# DATA TO USE
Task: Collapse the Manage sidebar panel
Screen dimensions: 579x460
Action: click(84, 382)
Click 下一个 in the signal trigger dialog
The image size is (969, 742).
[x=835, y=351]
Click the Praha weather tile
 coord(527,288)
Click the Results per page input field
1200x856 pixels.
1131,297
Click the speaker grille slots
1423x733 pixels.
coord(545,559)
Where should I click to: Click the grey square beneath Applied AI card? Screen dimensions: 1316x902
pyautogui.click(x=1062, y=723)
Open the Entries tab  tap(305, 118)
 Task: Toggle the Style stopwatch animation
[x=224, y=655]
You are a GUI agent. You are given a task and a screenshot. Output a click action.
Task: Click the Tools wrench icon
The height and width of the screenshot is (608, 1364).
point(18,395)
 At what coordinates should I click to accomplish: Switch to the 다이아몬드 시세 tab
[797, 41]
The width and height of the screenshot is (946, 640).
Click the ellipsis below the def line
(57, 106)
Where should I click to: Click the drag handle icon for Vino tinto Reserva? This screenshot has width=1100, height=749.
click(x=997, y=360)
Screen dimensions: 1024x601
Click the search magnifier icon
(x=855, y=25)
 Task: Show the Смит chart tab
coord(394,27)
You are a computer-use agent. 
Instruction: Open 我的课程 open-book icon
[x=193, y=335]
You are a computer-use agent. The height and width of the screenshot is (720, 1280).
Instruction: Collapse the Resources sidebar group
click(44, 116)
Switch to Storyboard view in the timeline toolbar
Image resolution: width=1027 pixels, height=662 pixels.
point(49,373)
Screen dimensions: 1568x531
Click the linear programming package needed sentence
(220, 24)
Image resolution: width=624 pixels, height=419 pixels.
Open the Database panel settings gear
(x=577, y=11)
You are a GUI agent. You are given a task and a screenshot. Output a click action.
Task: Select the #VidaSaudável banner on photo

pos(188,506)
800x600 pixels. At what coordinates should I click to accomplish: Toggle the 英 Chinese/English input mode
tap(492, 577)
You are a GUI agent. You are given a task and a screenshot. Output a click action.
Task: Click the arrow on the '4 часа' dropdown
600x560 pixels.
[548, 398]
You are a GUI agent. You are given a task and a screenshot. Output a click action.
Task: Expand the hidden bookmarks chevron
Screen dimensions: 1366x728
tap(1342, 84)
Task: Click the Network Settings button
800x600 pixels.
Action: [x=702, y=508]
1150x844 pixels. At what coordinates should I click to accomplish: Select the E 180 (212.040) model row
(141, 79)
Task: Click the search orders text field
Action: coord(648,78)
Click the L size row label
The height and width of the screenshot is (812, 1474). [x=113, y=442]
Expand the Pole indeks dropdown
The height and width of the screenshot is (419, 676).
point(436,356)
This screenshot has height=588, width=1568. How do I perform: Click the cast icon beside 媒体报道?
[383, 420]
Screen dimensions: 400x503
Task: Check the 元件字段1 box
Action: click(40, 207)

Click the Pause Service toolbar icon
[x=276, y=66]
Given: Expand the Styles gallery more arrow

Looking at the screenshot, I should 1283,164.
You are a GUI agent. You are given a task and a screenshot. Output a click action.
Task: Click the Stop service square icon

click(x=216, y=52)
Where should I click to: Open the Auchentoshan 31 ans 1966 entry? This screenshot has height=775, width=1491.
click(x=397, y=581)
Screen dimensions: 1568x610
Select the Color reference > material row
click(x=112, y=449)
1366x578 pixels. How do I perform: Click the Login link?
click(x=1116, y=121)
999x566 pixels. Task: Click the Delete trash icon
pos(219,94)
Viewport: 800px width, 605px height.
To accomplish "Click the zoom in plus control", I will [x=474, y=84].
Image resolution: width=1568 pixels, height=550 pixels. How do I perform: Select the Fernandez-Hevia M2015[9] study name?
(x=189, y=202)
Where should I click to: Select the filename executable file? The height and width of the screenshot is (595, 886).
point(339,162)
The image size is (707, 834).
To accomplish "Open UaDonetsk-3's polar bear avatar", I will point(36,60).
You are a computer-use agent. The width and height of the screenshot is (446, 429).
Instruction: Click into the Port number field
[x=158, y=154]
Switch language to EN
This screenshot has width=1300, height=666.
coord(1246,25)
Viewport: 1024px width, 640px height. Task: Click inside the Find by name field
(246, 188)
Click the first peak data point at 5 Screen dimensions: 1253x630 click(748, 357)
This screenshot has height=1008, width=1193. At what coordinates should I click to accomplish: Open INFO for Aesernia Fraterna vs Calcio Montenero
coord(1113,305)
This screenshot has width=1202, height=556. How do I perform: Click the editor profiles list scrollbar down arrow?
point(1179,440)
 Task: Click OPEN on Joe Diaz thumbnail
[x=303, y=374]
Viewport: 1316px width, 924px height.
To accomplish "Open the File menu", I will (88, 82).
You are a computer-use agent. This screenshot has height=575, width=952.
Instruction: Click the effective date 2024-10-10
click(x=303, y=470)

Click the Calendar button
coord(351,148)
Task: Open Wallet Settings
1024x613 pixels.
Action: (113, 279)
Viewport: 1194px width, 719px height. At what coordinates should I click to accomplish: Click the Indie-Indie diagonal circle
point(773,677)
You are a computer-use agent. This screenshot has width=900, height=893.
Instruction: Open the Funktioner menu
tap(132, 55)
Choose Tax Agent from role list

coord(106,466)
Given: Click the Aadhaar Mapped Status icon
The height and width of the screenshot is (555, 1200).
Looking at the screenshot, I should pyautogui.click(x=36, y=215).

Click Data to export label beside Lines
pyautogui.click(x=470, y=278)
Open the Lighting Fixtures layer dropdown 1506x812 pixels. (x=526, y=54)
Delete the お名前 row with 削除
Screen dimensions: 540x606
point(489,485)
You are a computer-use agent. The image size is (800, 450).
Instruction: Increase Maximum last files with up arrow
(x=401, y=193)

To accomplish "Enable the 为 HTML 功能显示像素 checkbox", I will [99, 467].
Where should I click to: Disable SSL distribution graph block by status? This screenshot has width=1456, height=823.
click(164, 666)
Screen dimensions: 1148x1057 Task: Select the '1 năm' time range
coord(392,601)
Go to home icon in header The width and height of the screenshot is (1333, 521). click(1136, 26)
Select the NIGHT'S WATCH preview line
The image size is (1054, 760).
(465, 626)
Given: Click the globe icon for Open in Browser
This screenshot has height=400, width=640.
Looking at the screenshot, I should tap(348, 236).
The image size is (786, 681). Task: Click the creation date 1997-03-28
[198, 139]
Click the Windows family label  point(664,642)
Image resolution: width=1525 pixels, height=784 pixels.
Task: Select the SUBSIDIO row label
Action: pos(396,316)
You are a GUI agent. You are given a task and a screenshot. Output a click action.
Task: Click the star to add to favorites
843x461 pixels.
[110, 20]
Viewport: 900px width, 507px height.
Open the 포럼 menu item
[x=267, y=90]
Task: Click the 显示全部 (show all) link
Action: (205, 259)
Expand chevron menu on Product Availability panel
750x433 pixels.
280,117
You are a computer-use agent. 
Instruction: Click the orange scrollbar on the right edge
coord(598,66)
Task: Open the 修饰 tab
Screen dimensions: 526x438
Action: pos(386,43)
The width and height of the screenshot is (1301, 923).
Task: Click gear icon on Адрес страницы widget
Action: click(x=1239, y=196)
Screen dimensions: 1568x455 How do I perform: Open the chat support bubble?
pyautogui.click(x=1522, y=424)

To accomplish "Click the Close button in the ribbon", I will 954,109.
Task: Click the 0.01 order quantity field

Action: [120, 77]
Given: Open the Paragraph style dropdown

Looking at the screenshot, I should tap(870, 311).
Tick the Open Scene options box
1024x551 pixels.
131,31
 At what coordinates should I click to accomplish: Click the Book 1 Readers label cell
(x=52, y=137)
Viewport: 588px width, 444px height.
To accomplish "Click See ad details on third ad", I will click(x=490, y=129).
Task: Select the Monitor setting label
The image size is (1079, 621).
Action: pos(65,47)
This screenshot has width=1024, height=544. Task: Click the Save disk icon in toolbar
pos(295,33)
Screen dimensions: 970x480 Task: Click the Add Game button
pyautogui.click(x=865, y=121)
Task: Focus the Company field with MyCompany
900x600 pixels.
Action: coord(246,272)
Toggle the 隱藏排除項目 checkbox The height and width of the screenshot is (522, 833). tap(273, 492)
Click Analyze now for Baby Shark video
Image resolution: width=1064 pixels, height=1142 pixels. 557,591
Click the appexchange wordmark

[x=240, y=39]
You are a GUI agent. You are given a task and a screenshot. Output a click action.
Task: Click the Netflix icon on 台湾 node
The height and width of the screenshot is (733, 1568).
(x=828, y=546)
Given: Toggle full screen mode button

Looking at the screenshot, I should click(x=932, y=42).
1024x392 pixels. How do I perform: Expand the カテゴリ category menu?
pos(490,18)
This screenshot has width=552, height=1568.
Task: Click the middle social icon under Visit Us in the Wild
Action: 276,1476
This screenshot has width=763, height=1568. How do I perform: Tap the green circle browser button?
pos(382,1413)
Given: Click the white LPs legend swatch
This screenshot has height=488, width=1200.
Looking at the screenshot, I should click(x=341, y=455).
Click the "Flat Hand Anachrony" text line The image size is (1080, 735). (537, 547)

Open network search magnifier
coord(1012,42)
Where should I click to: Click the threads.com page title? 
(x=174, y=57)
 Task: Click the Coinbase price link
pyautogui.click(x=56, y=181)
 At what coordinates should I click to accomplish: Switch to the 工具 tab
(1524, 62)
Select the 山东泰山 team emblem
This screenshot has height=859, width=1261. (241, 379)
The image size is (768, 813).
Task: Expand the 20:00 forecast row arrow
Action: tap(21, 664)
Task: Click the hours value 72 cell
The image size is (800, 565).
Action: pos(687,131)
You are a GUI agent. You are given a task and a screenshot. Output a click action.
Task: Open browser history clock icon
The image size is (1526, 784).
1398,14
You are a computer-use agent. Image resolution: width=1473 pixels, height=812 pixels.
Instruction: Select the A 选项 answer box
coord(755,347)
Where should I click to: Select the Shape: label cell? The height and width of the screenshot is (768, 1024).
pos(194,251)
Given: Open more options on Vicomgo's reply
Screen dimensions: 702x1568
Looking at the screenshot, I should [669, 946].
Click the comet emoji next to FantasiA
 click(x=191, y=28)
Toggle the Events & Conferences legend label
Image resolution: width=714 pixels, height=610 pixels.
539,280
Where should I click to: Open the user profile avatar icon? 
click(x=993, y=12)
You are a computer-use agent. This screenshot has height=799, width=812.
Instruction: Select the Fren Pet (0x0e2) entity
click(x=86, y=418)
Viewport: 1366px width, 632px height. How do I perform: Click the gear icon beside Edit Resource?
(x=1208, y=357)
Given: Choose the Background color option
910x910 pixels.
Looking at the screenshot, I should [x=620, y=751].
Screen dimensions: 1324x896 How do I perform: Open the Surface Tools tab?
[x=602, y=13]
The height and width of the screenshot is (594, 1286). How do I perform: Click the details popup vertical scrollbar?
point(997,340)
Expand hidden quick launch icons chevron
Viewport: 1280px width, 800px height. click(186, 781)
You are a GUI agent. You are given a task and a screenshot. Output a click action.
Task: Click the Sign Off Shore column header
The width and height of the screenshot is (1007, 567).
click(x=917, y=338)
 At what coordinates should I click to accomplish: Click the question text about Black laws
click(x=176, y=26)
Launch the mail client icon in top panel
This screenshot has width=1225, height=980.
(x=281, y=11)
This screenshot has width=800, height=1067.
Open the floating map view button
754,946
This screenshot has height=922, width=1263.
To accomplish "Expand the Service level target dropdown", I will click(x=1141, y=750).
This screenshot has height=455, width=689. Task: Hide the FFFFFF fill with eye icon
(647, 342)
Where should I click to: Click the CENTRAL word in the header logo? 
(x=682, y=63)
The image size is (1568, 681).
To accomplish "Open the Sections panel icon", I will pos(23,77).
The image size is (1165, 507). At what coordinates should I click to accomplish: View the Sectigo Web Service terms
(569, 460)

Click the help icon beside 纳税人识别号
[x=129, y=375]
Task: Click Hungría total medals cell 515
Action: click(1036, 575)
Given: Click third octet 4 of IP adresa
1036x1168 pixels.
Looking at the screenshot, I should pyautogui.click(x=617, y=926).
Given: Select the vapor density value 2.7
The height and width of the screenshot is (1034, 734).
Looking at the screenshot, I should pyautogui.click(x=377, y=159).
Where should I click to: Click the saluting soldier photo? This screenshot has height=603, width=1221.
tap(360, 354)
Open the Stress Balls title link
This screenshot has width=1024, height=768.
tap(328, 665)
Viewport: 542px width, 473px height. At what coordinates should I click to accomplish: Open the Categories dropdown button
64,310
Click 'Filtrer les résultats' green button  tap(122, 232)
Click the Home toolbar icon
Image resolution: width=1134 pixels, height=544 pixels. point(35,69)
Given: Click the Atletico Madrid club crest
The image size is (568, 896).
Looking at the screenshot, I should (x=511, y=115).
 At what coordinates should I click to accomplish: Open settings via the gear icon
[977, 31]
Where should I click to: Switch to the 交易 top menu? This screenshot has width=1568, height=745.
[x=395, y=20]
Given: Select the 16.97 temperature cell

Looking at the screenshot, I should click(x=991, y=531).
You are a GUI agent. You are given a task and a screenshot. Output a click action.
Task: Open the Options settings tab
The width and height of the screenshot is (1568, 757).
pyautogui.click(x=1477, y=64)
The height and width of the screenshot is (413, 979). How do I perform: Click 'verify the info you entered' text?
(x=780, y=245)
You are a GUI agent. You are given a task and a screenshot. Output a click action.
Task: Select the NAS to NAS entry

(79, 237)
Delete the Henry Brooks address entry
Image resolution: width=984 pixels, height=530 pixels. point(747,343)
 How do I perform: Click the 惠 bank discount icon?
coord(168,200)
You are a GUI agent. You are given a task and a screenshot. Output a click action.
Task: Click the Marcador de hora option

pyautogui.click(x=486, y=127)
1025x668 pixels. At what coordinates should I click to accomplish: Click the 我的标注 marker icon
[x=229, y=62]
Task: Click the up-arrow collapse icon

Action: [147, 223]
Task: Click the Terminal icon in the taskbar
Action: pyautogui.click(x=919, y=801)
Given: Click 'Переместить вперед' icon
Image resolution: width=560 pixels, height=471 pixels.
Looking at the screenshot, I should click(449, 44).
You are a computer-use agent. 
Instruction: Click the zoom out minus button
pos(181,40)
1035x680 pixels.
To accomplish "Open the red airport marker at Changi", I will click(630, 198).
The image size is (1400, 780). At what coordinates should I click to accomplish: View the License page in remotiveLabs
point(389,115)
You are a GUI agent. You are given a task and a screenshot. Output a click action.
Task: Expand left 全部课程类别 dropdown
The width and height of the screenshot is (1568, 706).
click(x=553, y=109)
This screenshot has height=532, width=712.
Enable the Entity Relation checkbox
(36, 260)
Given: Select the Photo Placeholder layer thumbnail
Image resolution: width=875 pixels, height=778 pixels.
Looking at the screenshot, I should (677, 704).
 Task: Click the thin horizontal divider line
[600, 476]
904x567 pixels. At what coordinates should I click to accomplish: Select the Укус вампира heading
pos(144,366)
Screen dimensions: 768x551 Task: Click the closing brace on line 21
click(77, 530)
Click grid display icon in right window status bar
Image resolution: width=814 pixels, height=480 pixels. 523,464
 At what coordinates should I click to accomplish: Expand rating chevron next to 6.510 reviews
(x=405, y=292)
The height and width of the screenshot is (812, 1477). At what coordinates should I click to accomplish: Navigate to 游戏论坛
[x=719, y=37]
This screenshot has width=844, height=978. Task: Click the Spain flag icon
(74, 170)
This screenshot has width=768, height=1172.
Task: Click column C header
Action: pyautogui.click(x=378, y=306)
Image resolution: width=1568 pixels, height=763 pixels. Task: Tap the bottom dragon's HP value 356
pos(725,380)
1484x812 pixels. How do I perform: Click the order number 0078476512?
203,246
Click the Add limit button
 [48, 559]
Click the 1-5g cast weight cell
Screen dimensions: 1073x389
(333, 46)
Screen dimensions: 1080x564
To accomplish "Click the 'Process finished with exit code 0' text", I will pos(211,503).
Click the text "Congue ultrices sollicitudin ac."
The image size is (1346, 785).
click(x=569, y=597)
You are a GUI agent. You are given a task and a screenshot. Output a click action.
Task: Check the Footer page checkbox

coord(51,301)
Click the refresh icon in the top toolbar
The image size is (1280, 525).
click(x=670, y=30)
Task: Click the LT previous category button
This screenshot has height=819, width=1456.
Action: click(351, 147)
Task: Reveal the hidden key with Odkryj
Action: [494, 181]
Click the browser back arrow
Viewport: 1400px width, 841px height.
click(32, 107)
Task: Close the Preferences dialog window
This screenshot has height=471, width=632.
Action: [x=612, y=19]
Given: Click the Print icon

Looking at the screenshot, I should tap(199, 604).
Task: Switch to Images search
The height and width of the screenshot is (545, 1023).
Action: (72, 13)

# ACTIVITY
Among the records above, find the lines where the word "third" appears and copy them.

# RESULT
To accomplish "Click See ad details on third ad", I will click(x=490, y=129).
Given: Click third octet 4 of IP adresa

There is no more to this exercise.